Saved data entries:
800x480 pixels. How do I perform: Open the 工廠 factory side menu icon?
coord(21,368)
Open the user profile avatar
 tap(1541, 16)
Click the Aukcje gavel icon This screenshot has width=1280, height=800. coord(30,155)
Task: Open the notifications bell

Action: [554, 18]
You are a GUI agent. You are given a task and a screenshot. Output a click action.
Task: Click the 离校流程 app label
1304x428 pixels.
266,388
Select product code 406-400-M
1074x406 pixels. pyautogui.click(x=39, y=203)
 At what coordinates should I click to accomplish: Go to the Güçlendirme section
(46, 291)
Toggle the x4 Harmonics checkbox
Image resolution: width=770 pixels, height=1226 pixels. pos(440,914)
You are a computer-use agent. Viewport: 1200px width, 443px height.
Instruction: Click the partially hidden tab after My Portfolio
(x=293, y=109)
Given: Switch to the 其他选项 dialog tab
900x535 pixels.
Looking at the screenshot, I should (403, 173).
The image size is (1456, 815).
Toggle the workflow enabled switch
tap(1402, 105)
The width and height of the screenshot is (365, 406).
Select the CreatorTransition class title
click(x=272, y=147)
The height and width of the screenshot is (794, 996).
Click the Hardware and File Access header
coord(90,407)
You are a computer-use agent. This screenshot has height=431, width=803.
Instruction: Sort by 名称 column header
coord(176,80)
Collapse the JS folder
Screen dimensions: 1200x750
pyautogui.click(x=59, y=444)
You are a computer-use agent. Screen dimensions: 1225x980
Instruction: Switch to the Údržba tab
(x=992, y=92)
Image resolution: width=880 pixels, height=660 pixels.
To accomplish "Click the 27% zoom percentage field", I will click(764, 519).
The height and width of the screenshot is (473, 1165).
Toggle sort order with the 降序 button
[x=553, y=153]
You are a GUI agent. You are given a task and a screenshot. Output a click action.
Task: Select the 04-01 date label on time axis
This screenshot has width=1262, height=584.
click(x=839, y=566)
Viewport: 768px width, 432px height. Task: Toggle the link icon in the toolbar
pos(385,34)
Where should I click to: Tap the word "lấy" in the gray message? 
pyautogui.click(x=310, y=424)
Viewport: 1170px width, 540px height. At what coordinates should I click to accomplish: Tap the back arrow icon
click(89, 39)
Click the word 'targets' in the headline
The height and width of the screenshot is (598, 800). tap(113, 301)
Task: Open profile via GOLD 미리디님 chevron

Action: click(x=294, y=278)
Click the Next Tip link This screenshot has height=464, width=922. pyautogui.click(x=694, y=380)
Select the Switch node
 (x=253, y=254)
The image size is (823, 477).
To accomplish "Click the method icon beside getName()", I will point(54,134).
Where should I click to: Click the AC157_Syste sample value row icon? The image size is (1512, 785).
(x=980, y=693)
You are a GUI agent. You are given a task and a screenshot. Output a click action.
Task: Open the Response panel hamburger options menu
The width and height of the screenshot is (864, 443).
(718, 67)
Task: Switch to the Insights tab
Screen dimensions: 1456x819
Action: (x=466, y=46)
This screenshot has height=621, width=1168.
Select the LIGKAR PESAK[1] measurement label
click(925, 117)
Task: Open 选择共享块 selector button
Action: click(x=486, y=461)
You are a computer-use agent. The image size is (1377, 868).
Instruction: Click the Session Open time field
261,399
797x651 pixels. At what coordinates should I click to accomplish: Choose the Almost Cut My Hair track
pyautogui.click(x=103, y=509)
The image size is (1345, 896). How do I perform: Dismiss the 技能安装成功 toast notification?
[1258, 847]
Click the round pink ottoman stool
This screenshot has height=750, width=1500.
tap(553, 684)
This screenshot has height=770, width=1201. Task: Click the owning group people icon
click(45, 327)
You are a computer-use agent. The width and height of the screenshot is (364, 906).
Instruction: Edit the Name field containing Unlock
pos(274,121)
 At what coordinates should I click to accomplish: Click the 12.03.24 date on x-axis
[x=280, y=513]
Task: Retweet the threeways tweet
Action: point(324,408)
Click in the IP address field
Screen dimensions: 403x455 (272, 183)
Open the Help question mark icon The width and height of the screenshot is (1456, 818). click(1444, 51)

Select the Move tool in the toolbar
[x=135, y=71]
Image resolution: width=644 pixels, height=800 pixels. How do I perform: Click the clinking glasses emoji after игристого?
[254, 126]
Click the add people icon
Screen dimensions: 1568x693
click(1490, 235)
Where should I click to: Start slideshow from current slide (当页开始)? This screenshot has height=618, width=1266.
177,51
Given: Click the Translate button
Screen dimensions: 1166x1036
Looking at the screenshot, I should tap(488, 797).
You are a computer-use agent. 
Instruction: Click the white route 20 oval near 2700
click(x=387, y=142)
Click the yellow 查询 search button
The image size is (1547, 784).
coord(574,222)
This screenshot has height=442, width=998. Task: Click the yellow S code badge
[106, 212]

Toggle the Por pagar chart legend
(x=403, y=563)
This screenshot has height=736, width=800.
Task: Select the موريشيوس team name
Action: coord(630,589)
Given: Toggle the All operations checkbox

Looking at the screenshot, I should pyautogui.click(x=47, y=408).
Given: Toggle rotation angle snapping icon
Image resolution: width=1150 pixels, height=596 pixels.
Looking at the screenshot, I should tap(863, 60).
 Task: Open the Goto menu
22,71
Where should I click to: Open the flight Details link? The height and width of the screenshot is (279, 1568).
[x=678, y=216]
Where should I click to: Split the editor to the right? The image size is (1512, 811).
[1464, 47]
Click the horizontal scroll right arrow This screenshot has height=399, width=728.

Required action
Whenever a line includes the word "will", pull it out of the entries.

Answer box
To accomplish "Click the 27% zoom percentage field", I will click(764, 519).
To accomplish "Click the method icon beside getName()", I will point(54,134).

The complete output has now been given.